Here, the "combustion oscillation period T" is determined based on the combustion oscillation occurrence frequency, and assuming that the combustion oscillation occurrence frequency is f, the corresponding combustion oscillation period T is t=1/f.

The "axial spacing L" here satisfies: the principle of L/v=t/8 "is to control the time-of-flight difference of fuel injected from adjacent fuel injection holes to the flame face to be 1/8 combustion oscillation period.

The beneficial effect of this arrangement lies in, can make the delay time between heat release rate pulsation and the pressure pulsation lie in 1/4 oscillation period outside, prevents that heat release rate pulsation and pressure pulsation from taking place forward coupling, reduces the frequency of occurrence of burning oscillation, eliminates the condition of burning oscillation when the oscillation combustion takes place, guarantees stable burning.

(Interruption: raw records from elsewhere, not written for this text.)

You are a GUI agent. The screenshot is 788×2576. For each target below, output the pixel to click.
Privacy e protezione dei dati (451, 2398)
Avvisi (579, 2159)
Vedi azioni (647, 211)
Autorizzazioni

Referring to fig. 1-5, in some embodiments, a specific configuration of the fuel nozzle 100 may be that the fuel nozzle 100 includes a first state and a second state:

in the first state, the fuel injection holes 12 of the injection hole groups 121, 122, 123, 124 of all the fuel rings 1 are in an open state. At this time, the combustion is in a steady state.

In the second state, the fuel injection holes 12 of the injection hole groups 121, 122, 123, 124 of the part of the fuel ring 1 are in a closed state, and the remaining injection hole groups 121, 122, 123, 124 constitute a combination to form the oscillation-suppressed combustion. At this time, the combustion is in an oscillating state.

The principle is that after combustion oscillation occurs, the phase difference between heat release rate pulsation and pressure pulsation generated by fuel combustion is obtained through calculation, analysis or test measurement, at the moment, only a spray hole group at a specific axial position is selected to spray materials, the phase relation between the heat release rate pulsation and the pressure pulsation, namely the magnitude of delay time is regulated, so that the delay time is outside 1/4 of the oscillation period, the heat release rate pulsation and the pressure pulsation are not positively coupled, oscillation combustion is eliminated, and the combustion is recovered and stabilized.

In some embodiments, the nozzle groups at different axial positions are controlled by different valve switches, so that the nozzle groups at specific axial positions can be freely and flexibly selected to inject fuel under different oscillation combustion occurrence conditions, the flight time of the fuel reaching the flame front is regulated and controlled, the required delay time between the heat release rate pulsation and the pressure pulsation is obtained, the forward coupling of the heat release rate pulsation and the pressure pulsation is eliminated, the oscillation combustion is restrained, and the combustion is restored to a stable state.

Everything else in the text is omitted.